INFORMATION GIVEN:
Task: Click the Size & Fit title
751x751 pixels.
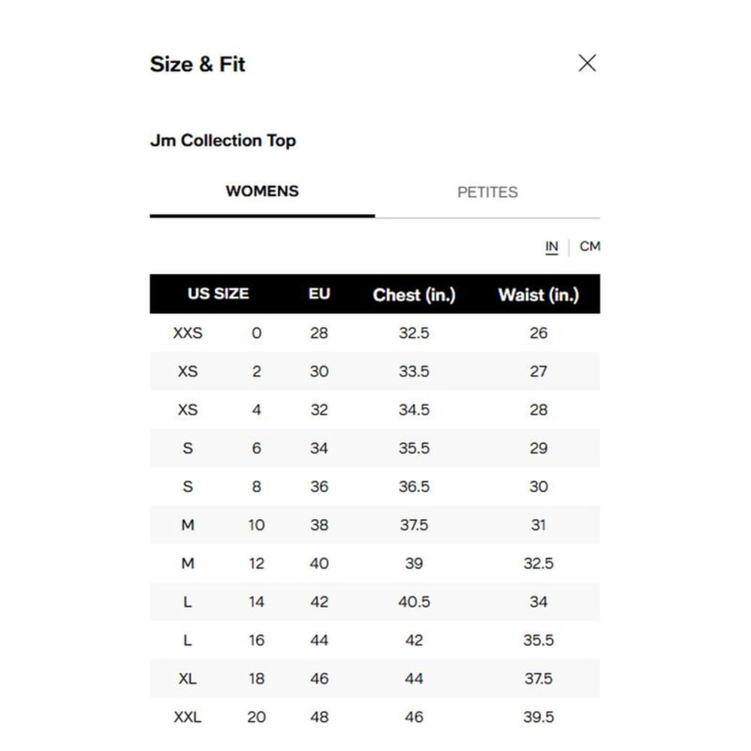Action: (198, 64)
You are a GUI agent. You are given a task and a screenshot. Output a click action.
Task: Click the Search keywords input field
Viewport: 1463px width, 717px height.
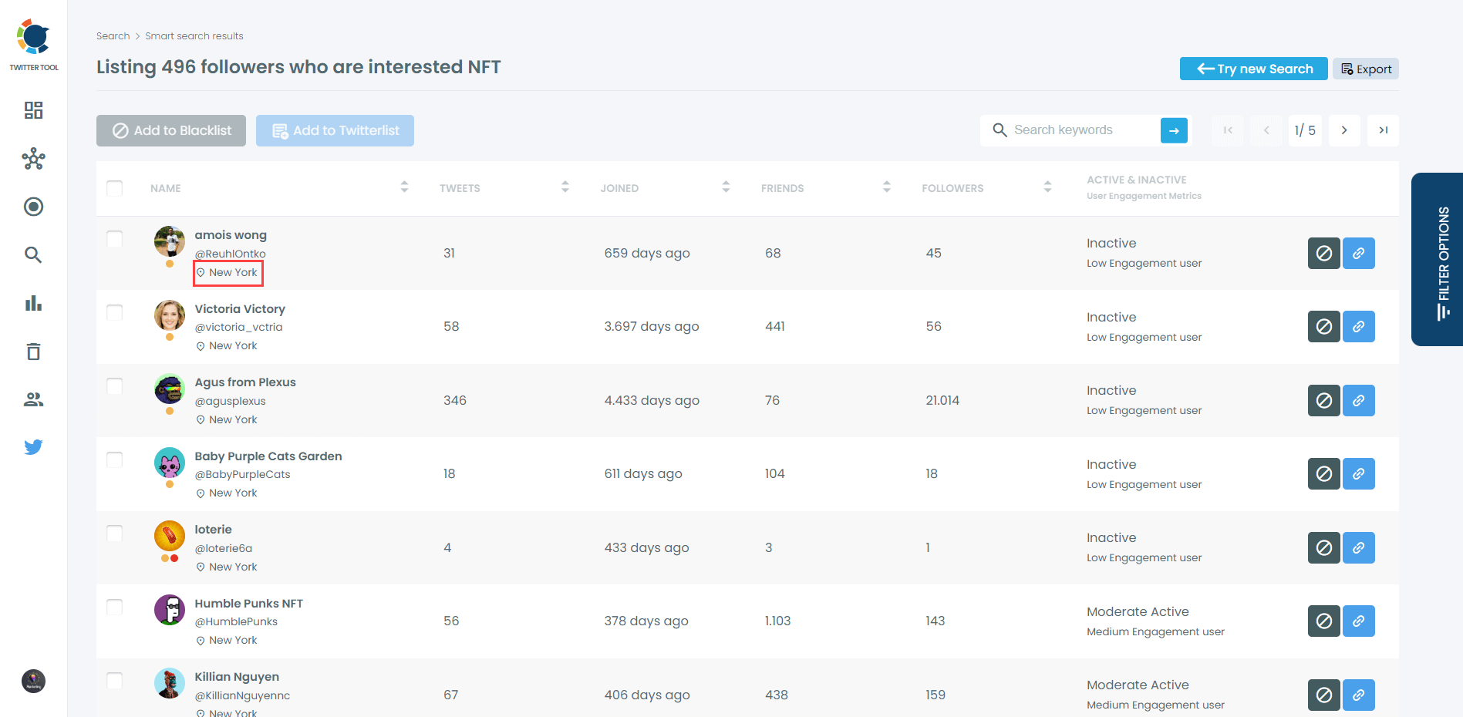coord(1080,130)
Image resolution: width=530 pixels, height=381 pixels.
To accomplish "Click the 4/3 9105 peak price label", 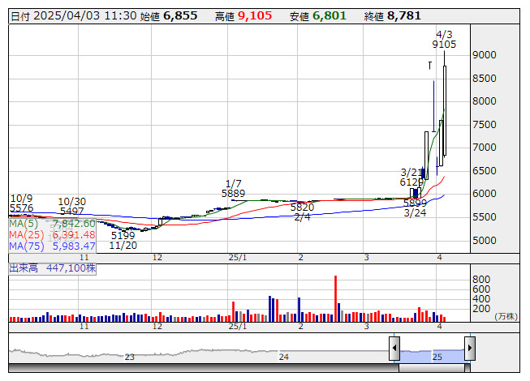I will click(444, 39).
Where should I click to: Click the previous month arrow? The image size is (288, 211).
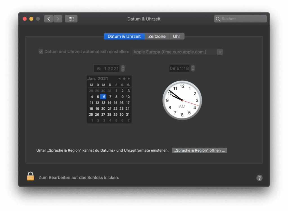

WRITTEN TASK: Please rewrite the listing above, from its first line through the line containing "coord(1080,130)", as a JSON list of strings, one string per line, skipping blank lines and leaving out the pictures.

RESULT BELOW:
[
  "Task: Click the Size & Fit title",
  "751x751 pixels.",
  "Action: (198, 64)",
  "You are a GUI agent. You are given a task and a screenshot. Output a click action.",
  "Task: Click the Search keywords input field",
  "Viewport: 1463px width, 717px height.",
  "coord(1080,130)"
]